= Beginning of Section =

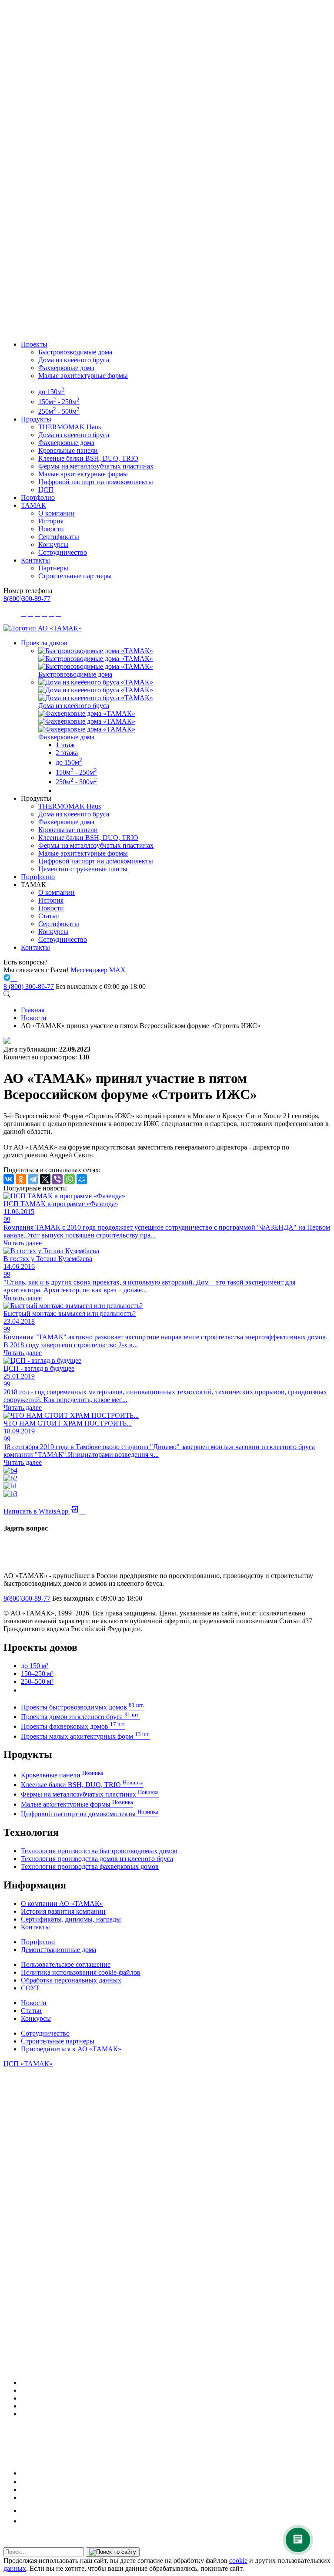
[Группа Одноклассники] (23, 2481)
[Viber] (57, 1179)
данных (14, 2568)
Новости (51, 529)
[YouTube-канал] (24, 2414)
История (50, 521)
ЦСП (45, 489)
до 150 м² (34, 1665)
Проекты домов (44, 643)
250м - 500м (59, 411)
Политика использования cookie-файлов (80, 1972)
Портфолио (38, 497)
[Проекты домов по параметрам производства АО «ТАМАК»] (59, 790)
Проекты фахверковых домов (73, 1726)
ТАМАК (33, 505)
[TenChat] (24, 2489)
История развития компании (63, 1911)
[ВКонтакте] (8, 1179)
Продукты (36, 419)
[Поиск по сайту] (113, 2552)
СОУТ (30, 1988)
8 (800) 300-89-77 (28, 986)
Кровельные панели (68, 450)
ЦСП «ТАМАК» (28, 2063)
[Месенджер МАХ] (176, 2382)
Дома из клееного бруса (73, 434)
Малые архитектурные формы (83, 375)
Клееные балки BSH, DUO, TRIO (88, 458)
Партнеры (53, 568)
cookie (238, 2560)
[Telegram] (33, 1179)
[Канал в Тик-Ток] (24, 2521)
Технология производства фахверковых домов (90, 1866)
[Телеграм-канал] (24, 2398)
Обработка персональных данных (71, 1980)
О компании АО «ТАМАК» (62, 1903)
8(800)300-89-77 (26, 598)
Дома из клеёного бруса (73, 360)
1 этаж (65, 745)
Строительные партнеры (75, 576)
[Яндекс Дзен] (24, 2497)
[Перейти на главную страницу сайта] (42, 628)
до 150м (51, 391)
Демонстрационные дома (58, 1949)
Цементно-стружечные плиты (82, 869)
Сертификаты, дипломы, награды (71, 1919)
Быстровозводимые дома (75, 352)
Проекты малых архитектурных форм (85, 1736)
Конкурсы (53, 544)
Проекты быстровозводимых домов (82, 1707)
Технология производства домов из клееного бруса (97, 1858)
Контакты (35, 560)
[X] (45, 1179)
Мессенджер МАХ (98, 970)
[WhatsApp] (69, 1179)
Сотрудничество (62, 552)
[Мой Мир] (82, 1179)
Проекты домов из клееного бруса (80, 1716)
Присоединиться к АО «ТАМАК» (71, 2049)
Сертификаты (58, 536)
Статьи (48, 916)
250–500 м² (37, 1681)
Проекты (34, 344)
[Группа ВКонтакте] (24, 2390)
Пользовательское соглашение (65, 1964)
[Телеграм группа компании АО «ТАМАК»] (7, 978)
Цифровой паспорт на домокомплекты (95, 482)
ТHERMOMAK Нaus (69, 427)
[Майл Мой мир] (27, 2510)
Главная (32, 1010)
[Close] (6, 2545)
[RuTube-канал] (49, 2473)
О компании (56, 513)
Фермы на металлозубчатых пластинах (96, 466)
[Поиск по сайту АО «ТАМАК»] (6, 995)
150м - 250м (59, 401)
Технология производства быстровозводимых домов (99, 1850)
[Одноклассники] (21, 1179)
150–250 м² (37, 1673)
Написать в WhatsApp (44, 1511)
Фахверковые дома (66, 367)
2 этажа (67, 752)
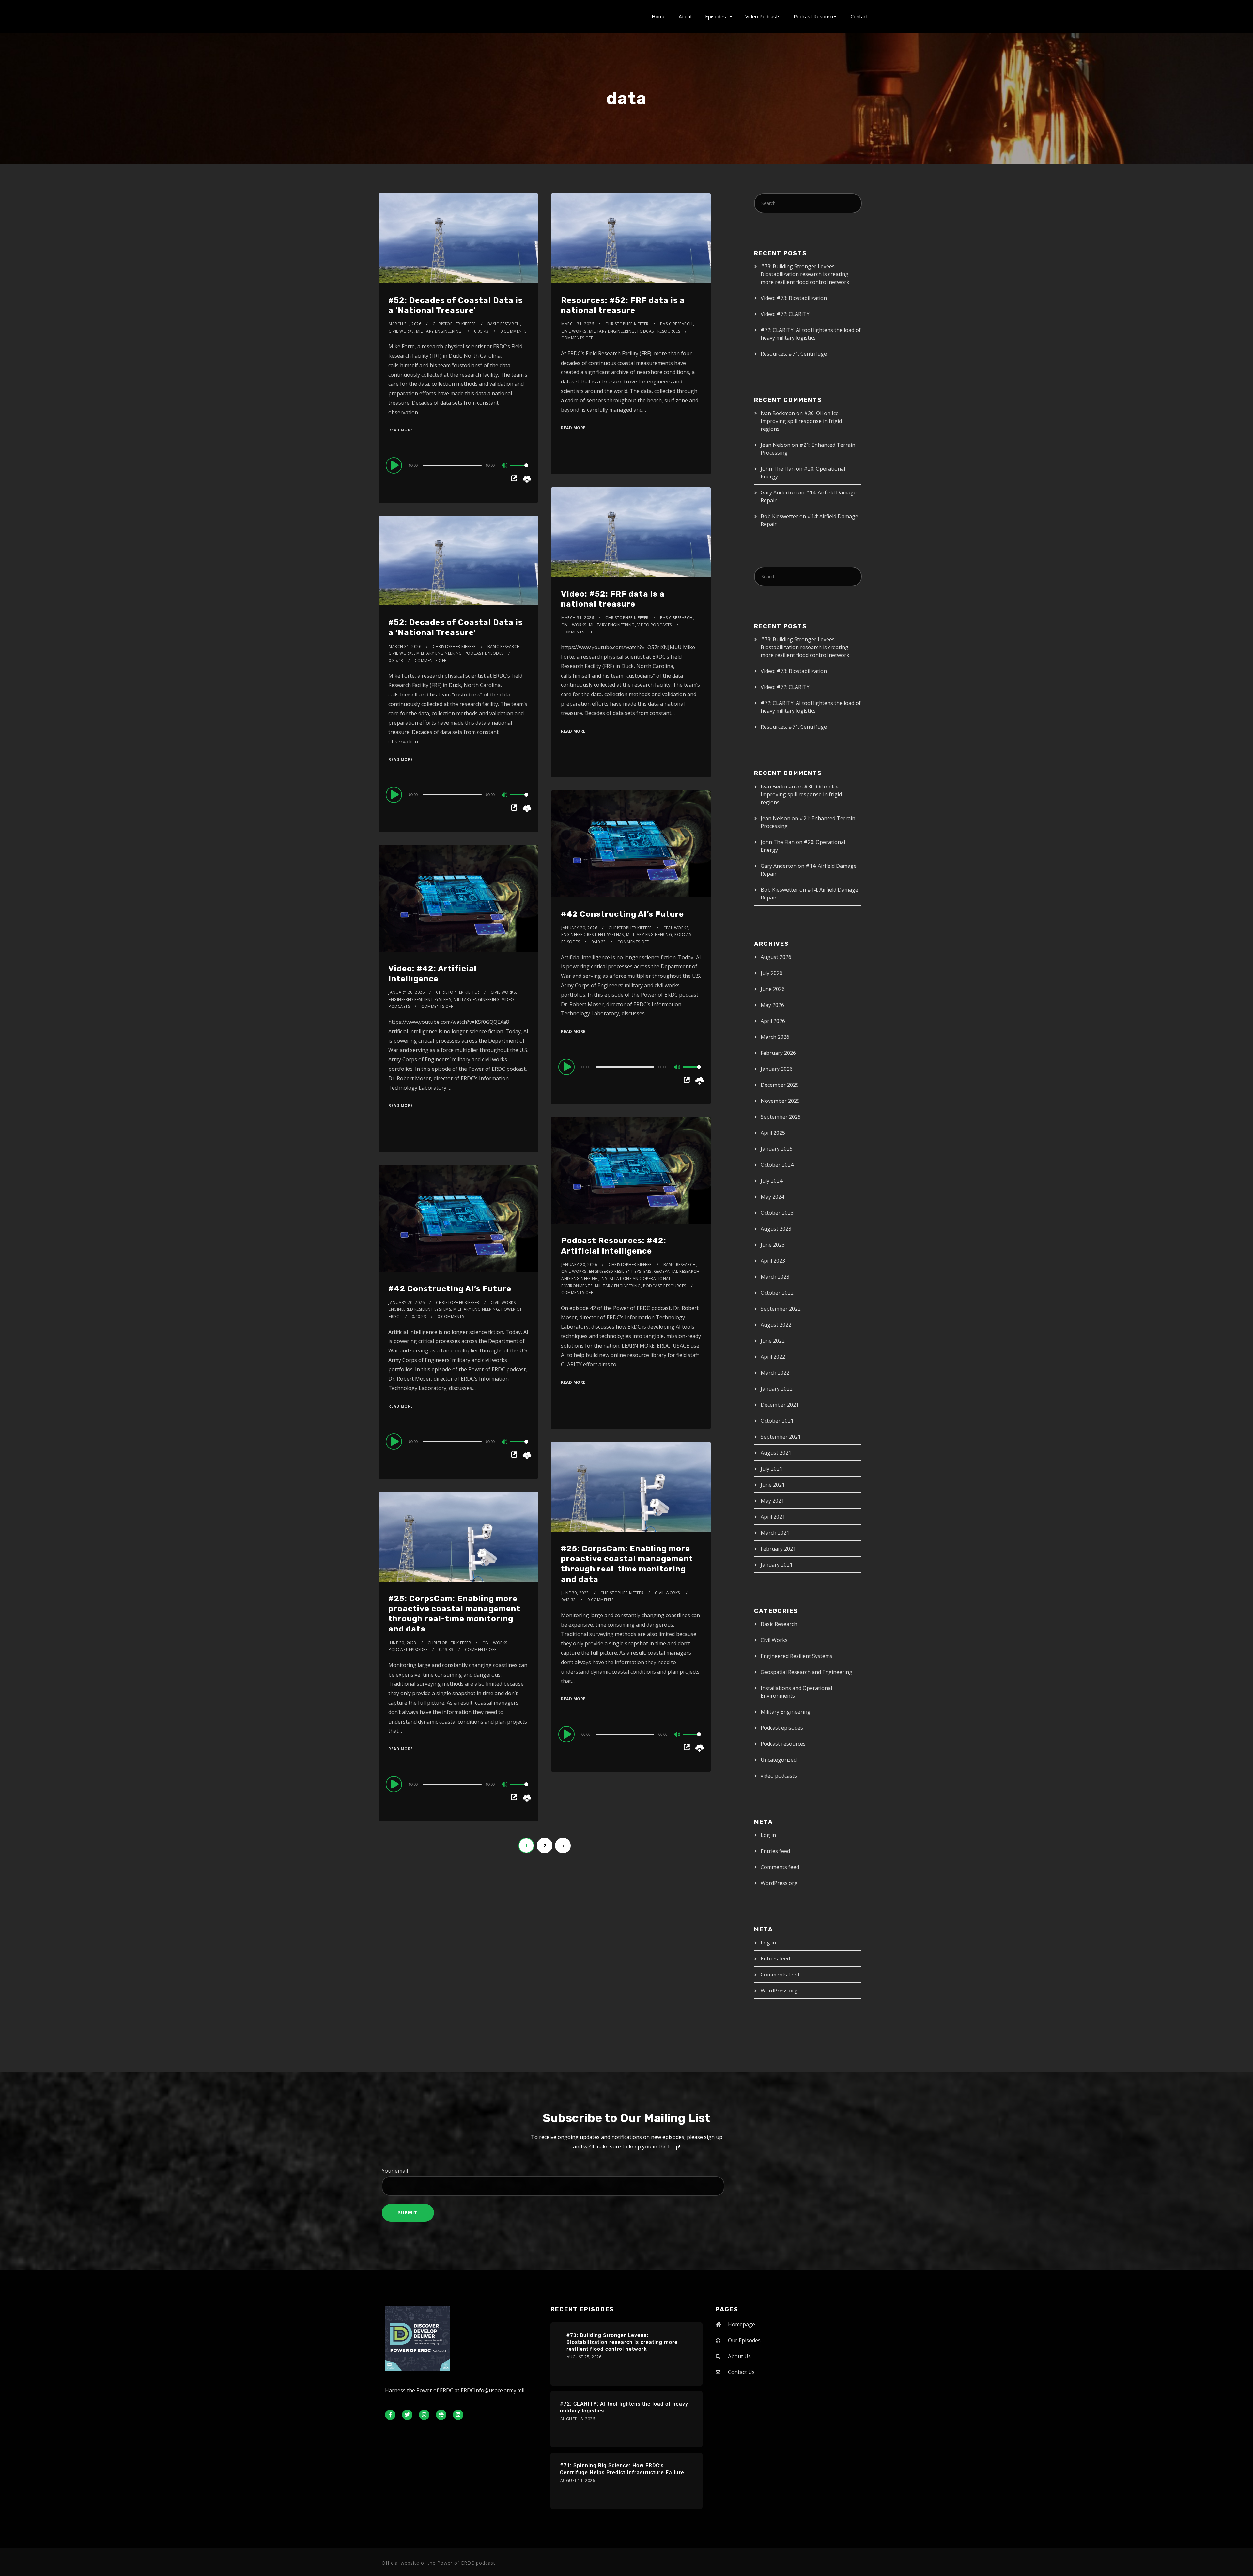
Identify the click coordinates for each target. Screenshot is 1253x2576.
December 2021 (780, 1404)
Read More (400, 430)
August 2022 (776, 1324)
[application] (458, 465)
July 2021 (771, 1468)
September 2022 (781, 1308)
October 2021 (777, 1420)
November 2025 (780, 1100)
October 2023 (777, 1212)
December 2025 (780, 1084)
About (685, 16)
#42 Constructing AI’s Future (622, 914)
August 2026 (776, 956)
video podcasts (654, 625)
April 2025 (773, 1132)
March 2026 (775, 1036)
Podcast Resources (816, 16)
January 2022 (777, 1388)
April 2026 (773, 1020)
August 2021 (776, 1452)
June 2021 (773, 1484)
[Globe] (441, 2415)
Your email (395, 2170)
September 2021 (781, 1436)
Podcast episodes (484, 653)
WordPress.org (779, 1883)
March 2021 (775, 1532)
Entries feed (775, 1851)
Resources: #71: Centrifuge (794, 353)
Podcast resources (658, 331)
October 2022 (777, 1292)
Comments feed (780, 1867)
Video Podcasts (763, 16)
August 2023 (776, 1228)
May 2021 (772, 1500)
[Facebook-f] (390, 2415)
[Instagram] (424, 2415)
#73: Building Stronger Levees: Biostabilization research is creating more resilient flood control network (805, 274)
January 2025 (777, 1148)
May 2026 (772, 1004)
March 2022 (775, 1372)
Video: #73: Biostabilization (794, 298)
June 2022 (773, 1340)
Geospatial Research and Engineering (806, 1672)
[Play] (394, 465)
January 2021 (777, 1564)
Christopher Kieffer (454, 324)
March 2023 (775, 1276)
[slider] (519, 470)
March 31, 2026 (405, 324)
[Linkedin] (458, 2415)
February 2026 (778, 1052)
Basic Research (676, 324)
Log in (768, 1835)
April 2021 (773, 1516)
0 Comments (513, 331)
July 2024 (771, 1180)
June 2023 (773, 1244)
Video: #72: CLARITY (785, 314)
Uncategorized (779, 1759)
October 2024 (777, 1164)
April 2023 (773, 1260)
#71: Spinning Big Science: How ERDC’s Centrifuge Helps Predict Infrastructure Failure (622, 2468)
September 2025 (781, 1116)
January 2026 (777, 1068)
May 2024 (772, 1196)
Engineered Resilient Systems (592, 934)
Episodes (715, 16)
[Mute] (505, 466)
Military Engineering (612, 331)
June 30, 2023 (575, 1593)
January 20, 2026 (579, 927)
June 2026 (773, 988)
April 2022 (773, 1356)
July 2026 (771, 972)
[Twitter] (407, 2415)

= End of Section =

▶ TASK DESCRIPTION:
Scan the lines above for "История (50, 521)" and for "[Месенджер МАХ] (176, 2382)". Repeat exactly the line holding each of them and every line in between.

▶ YOUR RESPONSE:
История (50, 521)
ЦСП (45, 489)
до 150 м² (34, 1665)
Проекты домов (44, 643)
250м - 500м (59, 411)
Политика использования cookie-файлов (80, 1972)
Портфолио (38, 497)
[Проекты домов по параметрам производства АО «ТАМАК»] (59, 790)
Проекты фахверковых домов (73, 1726)
ТАМАК (33, 505)
[TenChat] (24, 2489)
История развития компании (63, 1911)
[ВКонтакте] (8, 1179)
Продукты (36, 419)
[Поиск по сайту] (113, 2552)
СОУТ (30, 1988)
8 (800) 300-89-77 (28, 986)
Кровельные панели (68, 450)
ЦСП «ТАМАК» (28, 2063)
[Месенджер МАХ] (176, 2382)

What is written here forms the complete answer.